ODE systems are a fundamental component of many scientific applications in high-performance computing, and a significant amount of research focuses on improving the performance of the numerical methods used to solve them. FPGA-based solutions have been explored because of their potential to provide high throughput and low energy consumption, making them an attractive alternative to GPUs and multi-core CPUs despite the steep learning curve of low-level hardware design.

The Differential Equation Processing Element (DEPE) co-processor [27, 28, 26] has been proposed as an alternative to customizing an FPGA accelerator for the solution of a specific ODE system. The co-processor was designed as a no-instruction-set computer together with its compiler and it solves ODEs with a Runge-Kutta fourth-order method implemented through fixed-point computations; the evaluation focuses on its low area consumption compared to HLS-generated designs.

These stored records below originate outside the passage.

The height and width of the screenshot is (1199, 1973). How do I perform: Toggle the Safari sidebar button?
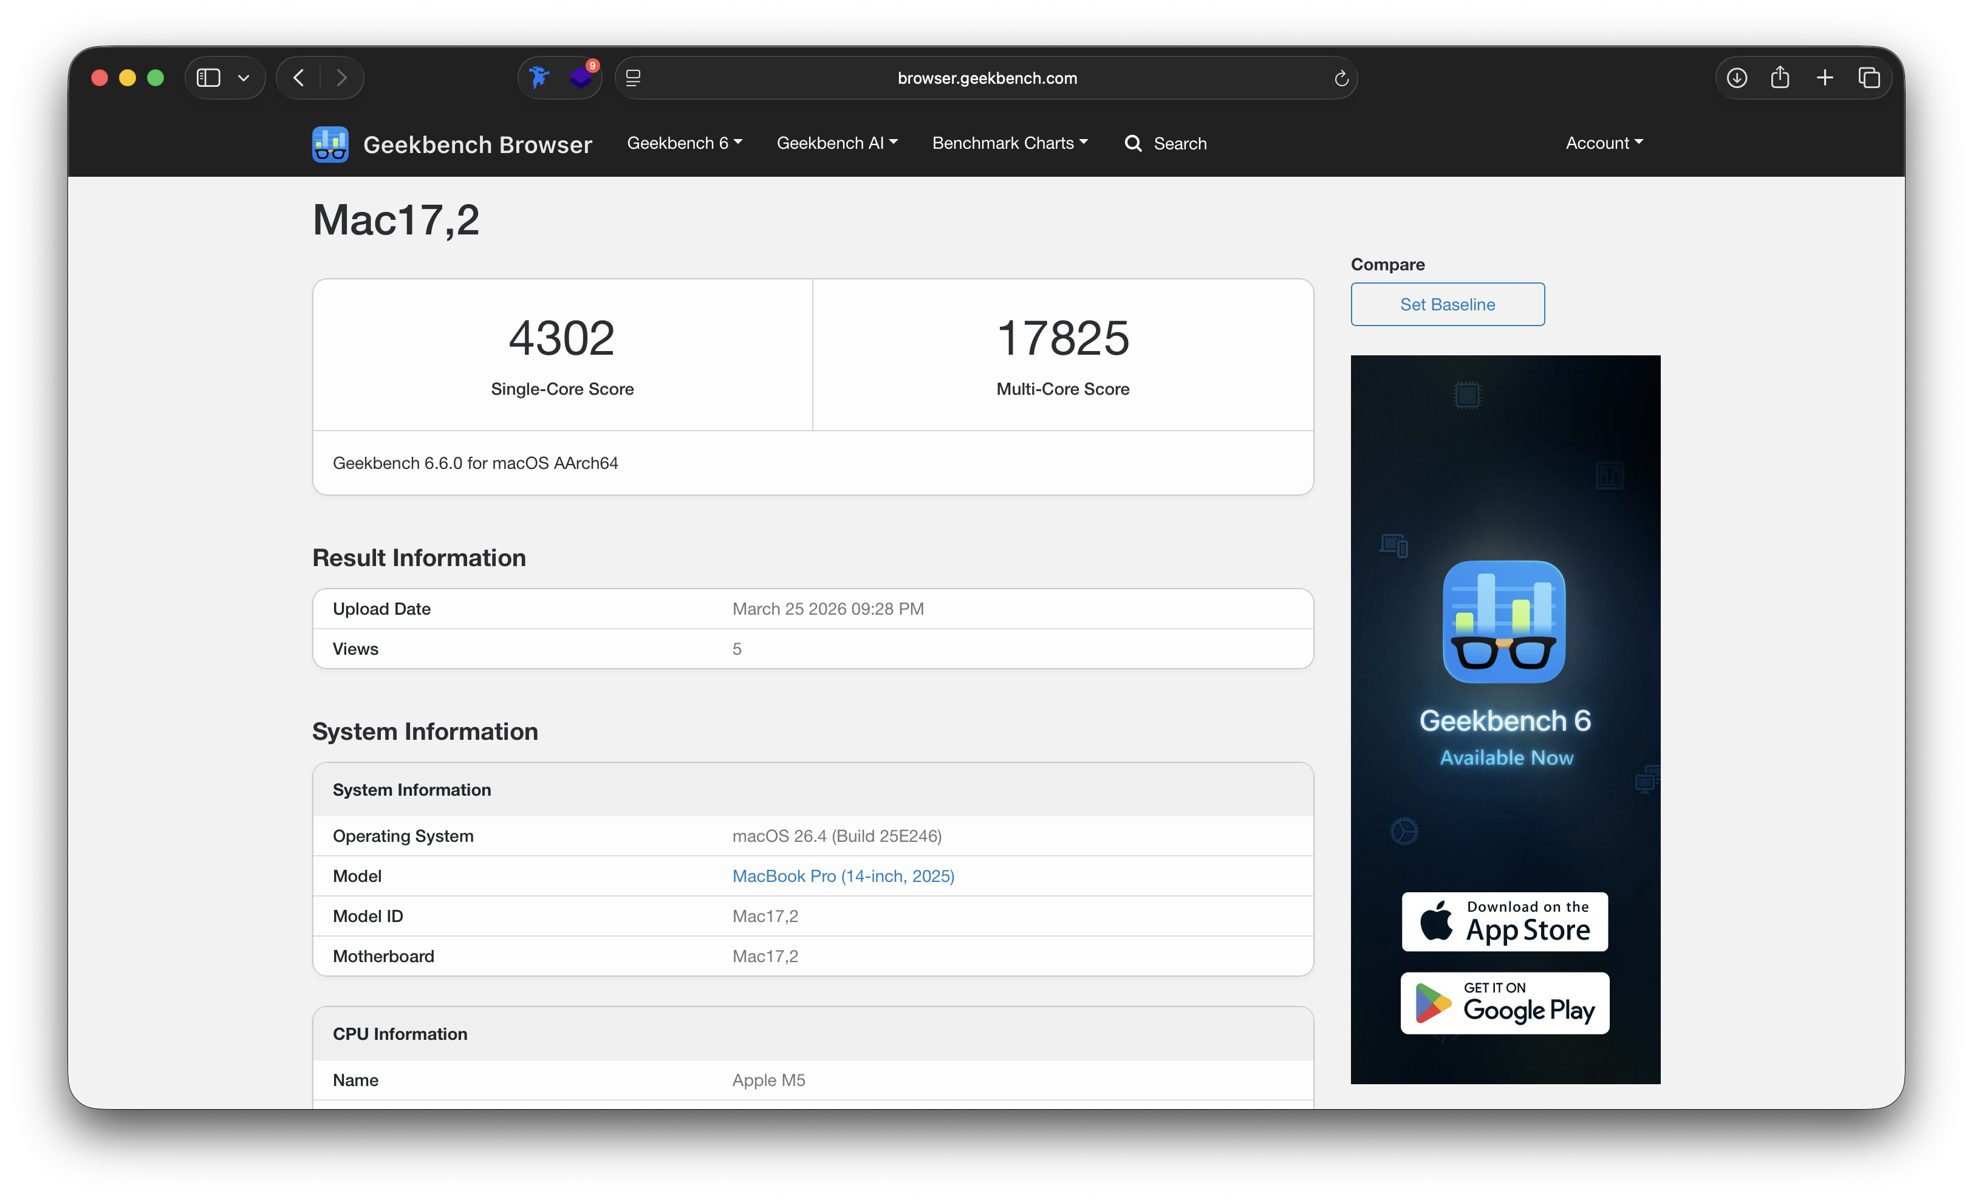click(208, 78)
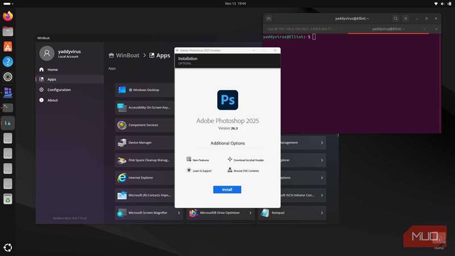
Task: Go to Configuration in WinBoat sidebar
Action: [59, 90]
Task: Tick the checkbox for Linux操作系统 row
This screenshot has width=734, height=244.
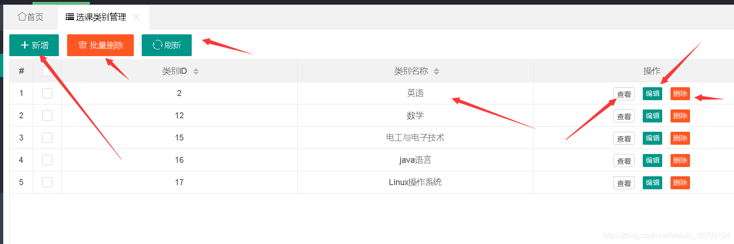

Another co-processor based on the RISC-V architecture was proposed targeting a specific class of ODEs [25], implementing Euler and Runge-Kutta methods through single-precision floating-point computations and obtaining faster execution time than a single-core CPU. Other research works present custom solver units where both the solver method and the ODEs are hard-coded into the accelerator [4, 5].

HLS tools raise the level of abstraction required to design FPGA accelerators [11], and they have been applied to implement accelerators for various ODE solvers [35]. Another possibility to simplify the design flow of ODE accelerators is to rely on domain-specific languages and map their primitives to optimized register-transfer level (RTL) primitives [3] or to exploit commercial tools provided within Matlab/Simulink to generate RTL components from model-based representations [1].

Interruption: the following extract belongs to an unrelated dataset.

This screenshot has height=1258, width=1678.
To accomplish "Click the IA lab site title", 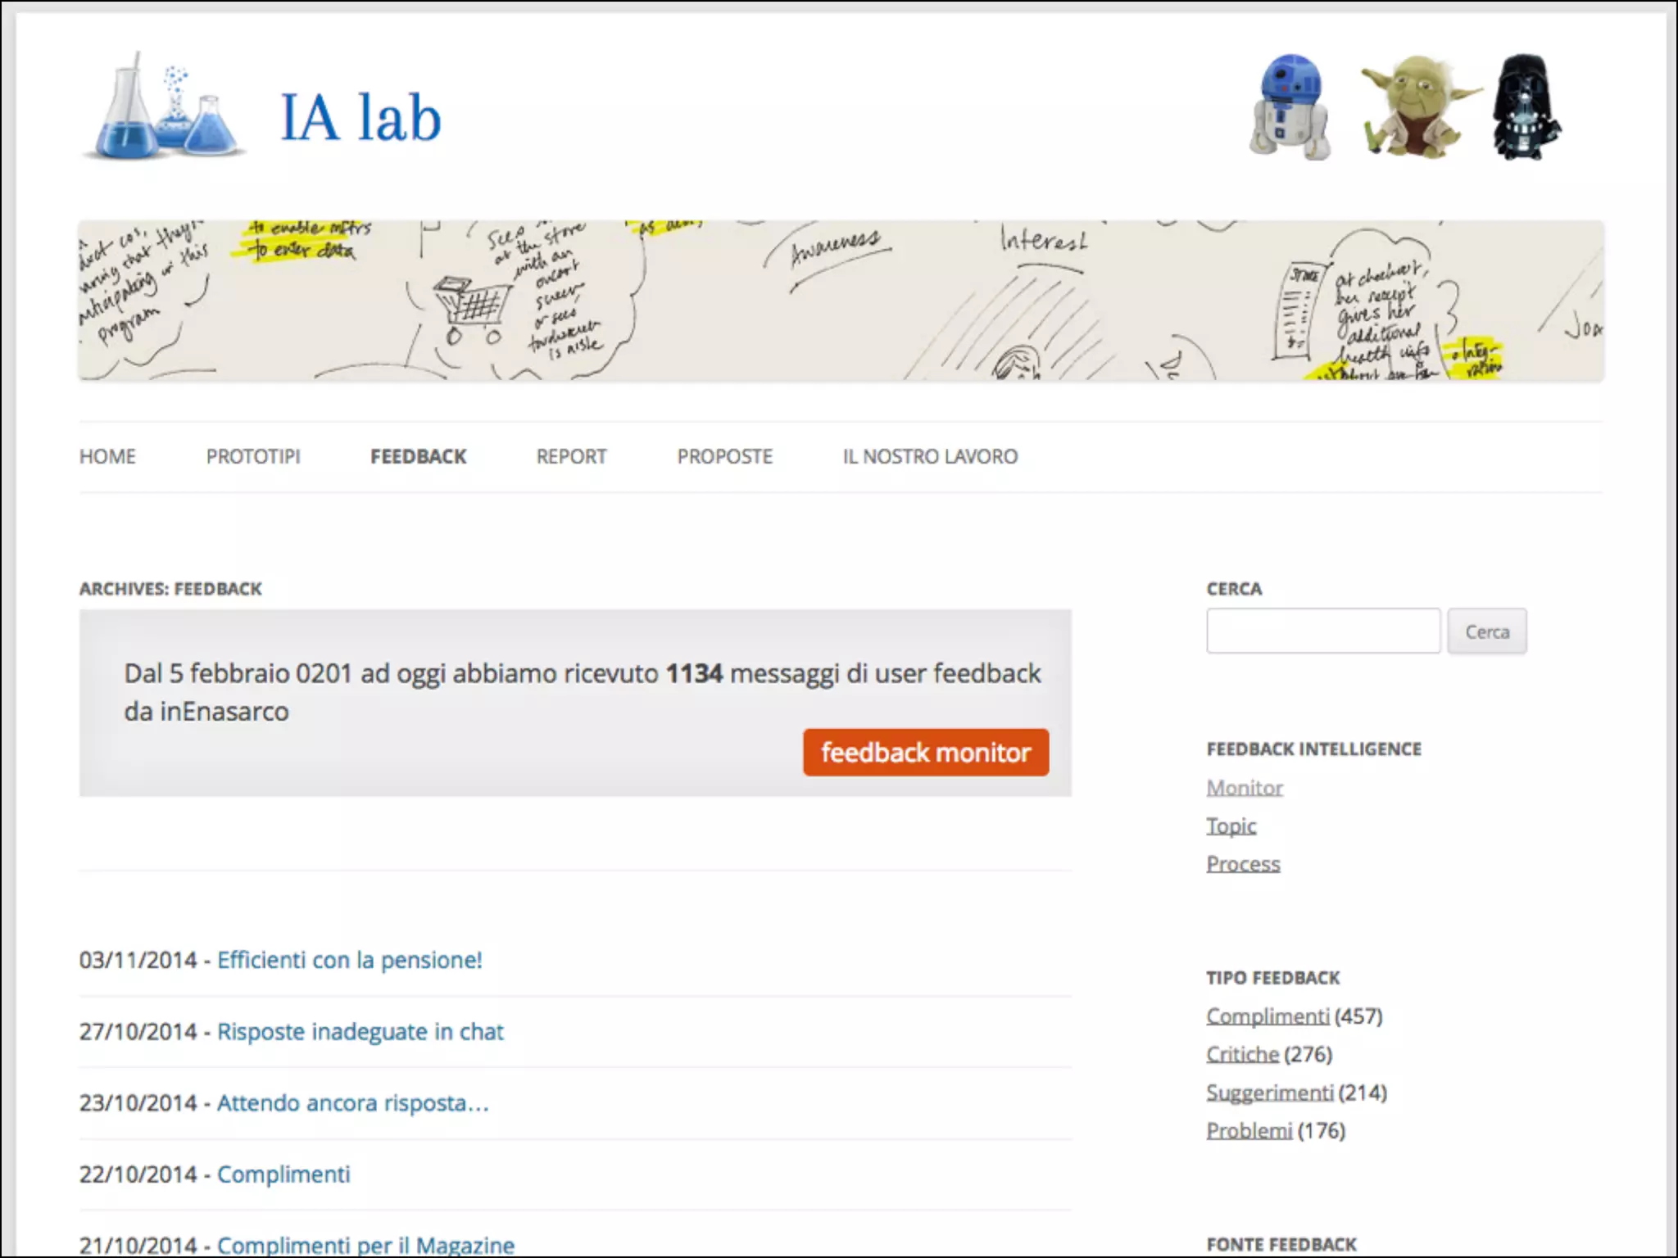I will [x=361, y=119].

New computational models have also been proposed in place of conventional numerical solvers, as they might provide an advantage when implemented in custom hardware. For example, since analog components can solve ODEs faster than numerical methods, a possibility is to simulate analog components in FPGA logic through digital differential analyzers [15, 21]. The Euler solver can also be approximated through the use of stochastic integrators, which can be efficiently implemented as RTL components [30].

Research in the field of approximate computing led to a variety of techniques that aim at improving the energy efficiency of an application through reduced precision, and tools that analyze the application to understand the impact of approximation on the quality of its results [31, 13].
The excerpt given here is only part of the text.